*What this task involves:* In the passage about making a diorama, which dinosaur did Chas choose once the volcano was painted?

*Supplied passage:*
· · · · ·
A boy can add a lot of love to his nature collection in the diorama. There are no hard and fast rules; you can either illustrate a habitat or create one from imagination. It’s an exercise in scale and spatial relationships, an adventure in resourcefulness. Dioramas are crafted with precision and care, even with the smallest of hands at work, and will adorn a nature study or bookshelf with charm and creativity.
Chas and I set to work making one of these yesterday, while Ford was at school. If there was one major criteria in Chas’ mind, it was that the diorama be prehistoric. He has a collection of dinosaurs and when it came down to it, none were selected until he painted the volcano in the background. At that point, he passionately chose the Chasosaurus Wreck, or ‘Ancient Chinese Secret Dragon.’ For him, it meshed best with the pyroclastic fireballs and the chicken that he intended to hide in the lush contextual vegetation.
· · · · ·
Element and text location data

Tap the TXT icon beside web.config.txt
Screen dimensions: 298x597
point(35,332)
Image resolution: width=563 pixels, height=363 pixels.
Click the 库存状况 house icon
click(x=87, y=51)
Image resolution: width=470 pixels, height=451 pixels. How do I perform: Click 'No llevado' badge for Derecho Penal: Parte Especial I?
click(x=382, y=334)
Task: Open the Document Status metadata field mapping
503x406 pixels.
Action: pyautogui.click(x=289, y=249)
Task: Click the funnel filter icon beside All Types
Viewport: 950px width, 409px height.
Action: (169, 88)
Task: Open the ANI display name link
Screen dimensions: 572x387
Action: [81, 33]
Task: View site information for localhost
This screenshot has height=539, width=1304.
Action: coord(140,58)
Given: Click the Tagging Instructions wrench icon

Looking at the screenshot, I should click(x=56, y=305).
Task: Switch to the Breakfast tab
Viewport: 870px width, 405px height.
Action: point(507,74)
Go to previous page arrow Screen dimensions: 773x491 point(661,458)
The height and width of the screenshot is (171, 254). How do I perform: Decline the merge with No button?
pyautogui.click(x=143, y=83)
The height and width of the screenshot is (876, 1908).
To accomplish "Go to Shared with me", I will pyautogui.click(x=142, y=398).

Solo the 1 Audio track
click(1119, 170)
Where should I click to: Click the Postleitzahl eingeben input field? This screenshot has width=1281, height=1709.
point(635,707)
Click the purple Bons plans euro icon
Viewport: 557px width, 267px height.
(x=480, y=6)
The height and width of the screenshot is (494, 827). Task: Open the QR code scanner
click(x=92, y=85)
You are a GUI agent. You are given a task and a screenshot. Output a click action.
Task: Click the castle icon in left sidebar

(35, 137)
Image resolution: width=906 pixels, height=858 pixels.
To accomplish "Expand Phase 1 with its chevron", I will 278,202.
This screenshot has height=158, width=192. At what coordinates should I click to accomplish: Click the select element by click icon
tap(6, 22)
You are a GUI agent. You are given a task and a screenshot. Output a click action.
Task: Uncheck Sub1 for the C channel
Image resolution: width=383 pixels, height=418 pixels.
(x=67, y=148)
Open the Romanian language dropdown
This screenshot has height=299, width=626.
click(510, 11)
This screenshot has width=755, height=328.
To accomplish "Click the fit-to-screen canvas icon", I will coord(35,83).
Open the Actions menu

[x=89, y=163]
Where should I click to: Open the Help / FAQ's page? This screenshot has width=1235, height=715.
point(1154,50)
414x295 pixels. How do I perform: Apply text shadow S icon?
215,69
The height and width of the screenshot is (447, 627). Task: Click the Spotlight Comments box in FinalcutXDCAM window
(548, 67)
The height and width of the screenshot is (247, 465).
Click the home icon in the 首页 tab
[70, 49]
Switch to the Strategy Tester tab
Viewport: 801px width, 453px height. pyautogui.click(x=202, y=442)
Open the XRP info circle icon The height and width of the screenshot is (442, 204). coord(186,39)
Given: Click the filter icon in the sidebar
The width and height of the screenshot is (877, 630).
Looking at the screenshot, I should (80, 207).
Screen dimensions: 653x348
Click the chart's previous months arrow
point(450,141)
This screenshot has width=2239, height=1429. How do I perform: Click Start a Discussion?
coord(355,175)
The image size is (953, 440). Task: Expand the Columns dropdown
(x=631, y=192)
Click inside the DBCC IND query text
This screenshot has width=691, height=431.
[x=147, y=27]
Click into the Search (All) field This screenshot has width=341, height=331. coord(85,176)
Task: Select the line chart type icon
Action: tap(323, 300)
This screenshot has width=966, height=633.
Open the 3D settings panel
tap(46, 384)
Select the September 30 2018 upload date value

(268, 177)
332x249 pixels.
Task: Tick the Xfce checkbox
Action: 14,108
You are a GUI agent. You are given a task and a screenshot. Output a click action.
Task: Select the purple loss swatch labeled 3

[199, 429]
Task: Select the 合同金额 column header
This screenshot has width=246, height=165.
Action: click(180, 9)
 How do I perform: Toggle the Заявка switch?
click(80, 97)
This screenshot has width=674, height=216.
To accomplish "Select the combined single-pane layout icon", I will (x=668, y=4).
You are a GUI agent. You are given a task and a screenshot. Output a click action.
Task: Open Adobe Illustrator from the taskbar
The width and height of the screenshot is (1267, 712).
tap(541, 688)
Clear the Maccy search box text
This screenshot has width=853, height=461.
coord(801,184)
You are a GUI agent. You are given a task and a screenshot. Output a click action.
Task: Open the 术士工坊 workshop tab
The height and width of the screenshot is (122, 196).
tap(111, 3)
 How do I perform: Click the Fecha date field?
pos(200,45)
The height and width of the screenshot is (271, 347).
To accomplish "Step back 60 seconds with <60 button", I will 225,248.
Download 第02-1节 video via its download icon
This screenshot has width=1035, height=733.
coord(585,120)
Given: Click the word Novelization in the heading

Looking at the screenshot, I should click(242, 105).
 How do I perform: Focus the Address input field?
· · · · ·
*Response:* The Chasosaurus Wreck, also called the "Ancient Chinese Secret Dragon."